▶ What to work on
Convert the entries from the line with "Given: Open the help icon next to Long" up to and including the line with "I will 621,169." into a two-column CSV with the columns "prompt" and "response", one row per entry. Place each entry's text and its answer in a single quoted field each, and replace any line breaks with spaces.
[begin Material for this task]
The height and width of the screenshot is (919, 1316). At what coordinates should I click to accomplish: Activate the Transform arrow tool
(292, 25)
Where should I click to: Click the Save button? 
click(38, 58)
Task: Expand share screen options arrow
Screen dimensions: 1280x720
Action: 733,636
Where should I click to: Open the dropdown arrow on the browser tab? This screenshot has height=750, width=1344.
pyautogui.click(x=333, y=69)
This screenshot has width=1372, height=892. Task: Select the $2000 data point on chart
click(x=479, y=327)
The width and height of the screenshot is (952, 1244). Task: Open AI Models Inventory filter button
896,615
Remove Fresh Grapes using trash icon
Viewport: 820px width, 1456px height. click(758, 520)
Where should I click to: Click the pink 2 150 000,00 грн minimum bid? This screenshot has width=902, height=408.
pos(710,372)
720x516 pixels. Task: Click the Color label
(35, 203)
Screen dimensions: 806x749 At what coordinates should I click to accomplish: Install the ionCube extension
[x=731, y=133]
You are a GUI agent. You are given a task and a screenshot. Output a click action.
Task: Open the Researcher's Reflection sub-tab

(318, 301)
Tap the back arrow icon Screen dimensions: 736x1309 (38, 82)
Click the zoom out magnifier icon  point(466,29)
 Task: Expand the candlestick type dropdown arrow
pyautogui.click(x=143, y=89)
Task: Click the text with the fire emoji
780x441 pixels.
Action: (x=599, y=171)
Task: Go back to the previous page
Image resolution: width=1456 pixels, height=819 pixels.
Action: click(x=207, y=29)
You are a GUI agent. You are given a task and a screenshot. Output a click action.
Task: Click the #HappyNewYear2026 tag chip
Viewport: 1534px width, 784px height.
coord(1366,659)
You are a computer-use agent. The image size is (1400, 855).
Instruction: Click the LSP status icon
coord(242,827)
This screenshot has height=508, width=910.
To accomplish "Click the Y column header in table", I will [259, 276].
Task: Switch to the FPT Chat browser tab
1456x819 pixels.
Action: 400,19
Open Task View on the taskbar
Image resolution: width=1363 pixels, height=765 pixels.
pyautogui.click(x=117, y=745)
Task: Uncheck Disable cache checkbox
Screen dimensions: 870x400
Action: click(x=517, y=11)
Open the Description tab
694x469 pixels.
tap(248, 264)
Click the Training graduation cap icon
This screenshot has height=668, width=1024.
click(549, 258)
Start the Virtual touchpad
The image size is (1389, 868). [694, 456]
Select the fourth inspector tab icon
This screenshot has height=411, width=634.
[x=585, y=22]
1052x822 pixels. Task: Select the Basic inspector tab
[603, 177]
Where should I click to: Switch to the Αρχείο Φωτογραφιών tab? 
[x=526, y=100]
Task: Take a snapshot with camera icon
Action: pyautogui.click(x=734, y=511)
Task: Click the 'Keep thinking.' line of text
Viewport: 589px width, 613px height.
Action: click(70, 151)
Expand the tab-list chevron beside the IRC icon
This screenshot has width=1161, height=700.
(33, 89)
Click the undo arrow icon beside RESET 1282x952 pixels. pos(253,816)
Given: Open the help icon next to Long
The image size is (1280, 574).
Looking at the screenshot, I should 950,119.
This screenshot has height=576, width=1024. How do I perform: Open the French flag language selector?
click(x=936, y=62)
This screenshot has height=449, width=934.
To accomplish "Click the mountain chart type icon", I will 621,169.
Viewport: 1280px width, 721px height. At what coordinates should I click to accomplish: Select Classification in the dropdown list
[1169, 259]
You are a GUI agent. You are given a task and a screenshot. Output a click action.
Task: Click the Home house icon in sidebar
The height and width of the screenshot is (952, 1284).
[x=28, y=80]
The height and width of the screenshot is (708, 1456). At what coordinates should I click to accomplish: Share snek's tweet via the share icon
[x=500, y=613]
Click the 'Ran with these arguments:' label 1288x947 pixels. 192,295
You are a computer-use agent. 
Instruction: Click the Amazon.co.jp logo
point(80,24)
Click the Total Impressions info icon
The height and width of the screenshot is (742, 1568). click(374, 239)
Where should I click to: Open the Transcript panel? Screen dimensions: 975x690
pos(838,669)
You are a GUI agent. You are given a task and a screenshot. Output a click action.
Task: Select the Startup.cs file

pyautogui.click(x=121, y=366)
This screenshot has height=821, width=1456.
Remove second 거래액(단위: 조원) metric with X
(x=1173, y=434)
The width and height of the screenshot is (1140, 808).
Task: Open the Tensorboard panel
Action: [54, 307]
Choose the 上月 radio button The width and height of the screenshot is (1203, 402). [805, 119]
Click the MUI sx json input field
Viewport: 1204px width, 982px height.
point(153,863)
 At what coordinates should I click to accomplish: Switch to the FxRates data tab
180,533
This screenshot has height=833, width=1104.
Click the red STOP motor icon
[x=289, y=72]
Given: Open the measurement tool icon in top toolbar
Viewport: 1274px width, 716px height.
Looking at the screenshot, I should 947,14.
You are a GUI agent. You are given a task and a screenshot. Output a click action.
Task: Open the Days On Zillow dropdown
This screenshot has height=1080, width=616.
[end Material for this task]
▶ Output of the exercise
prompt,response
"Given: Open the help icon next to Long The image size is (1280, 574).","Looking at the screenshot, I should 950,119."
"This screenshot has height=576, width=1024. How do I perform: Open the French flag language selector?","click(x=936, y=62)"
"This screenshot has height=449, width=934. To accomplish ""Click the mountain chart type icon"",","I will 621,169."